Dans ce contexte, la cour d’appel considère que les éléments fournis à la demande ne sont pas suffisants pour justifier de l’existence d’un lien de causalité plausible, ou même de l’existence de présomptions du fait de l’homme suffisamment pertinentes pour l’établir. En ce sens, les juges relèvent que seul un document médical atteste, rétroactivement, de l’apparition de symptômes en 1998 et que ce sont surtout des attestations réalisées par des proches qui sont produites. Ainsi, l’intensité des preuves n’est pas suffisante, d’autant plus qu’aucun consensus médical n’existe en la matière. Cependant, un tel raisonnement peut être discuté. En effet, le référé probatoire de l’article 145 du code de procédure civile N° Lexbase : L1497H49 a pour objectif l’établissement de preuves pour une future action au fond et possède donc une « finalité éminemment probatoire » (G. Chabot, « Remarques sur la finalité probatoire de l’article 145 du nouveau code de procédure civile », D. 2000, p. 256, spéc. pt. 1). Or, s’attarder autant sur une condition de fond qu’est la causalité pour caractériser la légitimité de la mesure d’instruction, alors même que l’expertise demandée tend, en partie, à ce que ces liens de causalité et d’imputation soient examinés, semble être contradictoire avec cette finalité. On peut ainsi constater toute l’ambigüité de cet article (ibid., spéc. pt. 14).

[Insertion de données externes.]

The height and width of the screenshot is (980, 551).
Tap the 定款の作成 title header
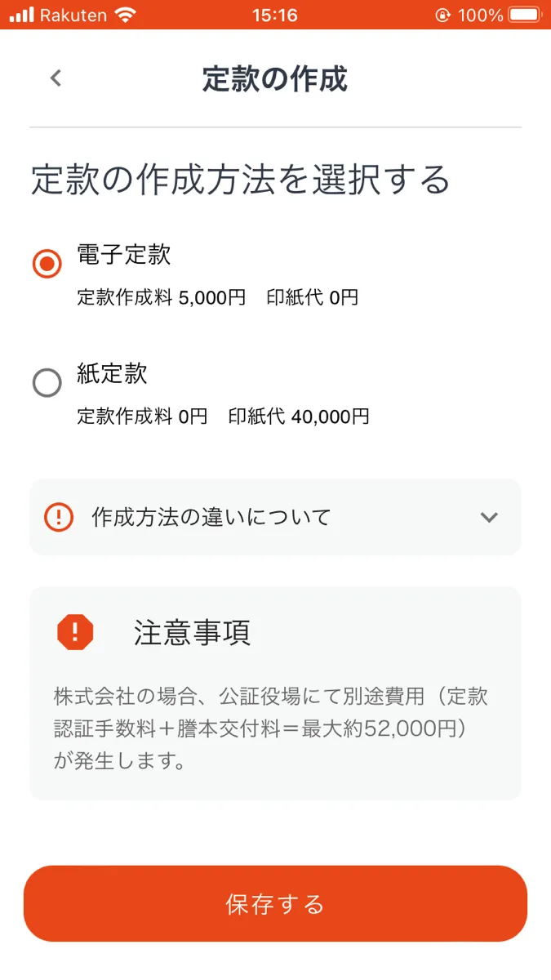pyautogui.click(x=275, y=78)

Bien que cet arrêt rejette la demande d’expertise pour défaut de motif légitime lié au fait que les éléments de preuve ne peuvent caractériser un lien de causalité suffisamment plausible, les décisions de justice prises en référé n’ont pas autorité de chose jugée au principal (CPC, art. 488 N° Lexbase : L6602H7N). Les demandeurs sont donc libres d’intenter une action au fond sur le fondement de la responsabilité civile du fait des produits défectueux.